Philosopher David Loy takes this one step further. He posits that we all share a fear (or intuition) that we don’t exist even now, as we live. In other words, deep down, we suspect that our sense of ourselves is built on shaky ground and so we do all manner of things to keep creating and re-creating a feeling of “me” in the world.
I bring this up because it is one answer to the question of why we are obsessed with pursuing worldly conditions. Gain, fame, praise and pleasure affirm, if briefly, our sense of self. Truly driven people will put relentless effort into accruing wealth or fame. But wealth and fame have the odd effect of making us more real to others, but possibly less real to ourselves. A decade or more ago there was a bumper sticker that said, “Whoever dies with the most toys, wins.” Even at the time, many people thought this described a no-win game.
A wiser saying is, “If you find yourself in a hole, stop digging.” If we discover that much of our energy is directed at accruing worldly goods or recognition, and we are gratified but not satisfied, maybe we should take a break and reflect about how we are managing our time and attention.
This also goes for avoiding pain, rejection, disrepute and loss. We can put a lot of energy into trying to escape them, but eventually they catch up with all of us, at least temporarily. We cannot outrun them.
My own sense of emptiness or lack was visceral when I was in my twenties. I did not understand it at all. However, I had the good fortune to encounter some teachings and teachers that started to make me think that the “hole” was unfillable and maybe (just maybe) I could learn to live peacefully with a kind of uncertainty, with not-knowing. The ache couldn’t be addressed directly, but it could be set aside.

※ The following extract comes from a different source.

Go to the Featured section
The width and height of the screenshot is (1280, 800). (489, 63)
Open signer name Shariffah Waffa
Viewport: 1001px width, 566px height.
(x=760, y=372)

The Buddha encourages us to relax and just be with things as they are. Give up trying to be in charge of things; give up trying to intellectually grasp the whole picture and our place in it. If we wholeheartedly do one thing at a time, the existential angst can fall away. If we attend to the wholesome and unwholesome qualities that motivate our actions, what needs to be done will become apparent in front of us, just in time.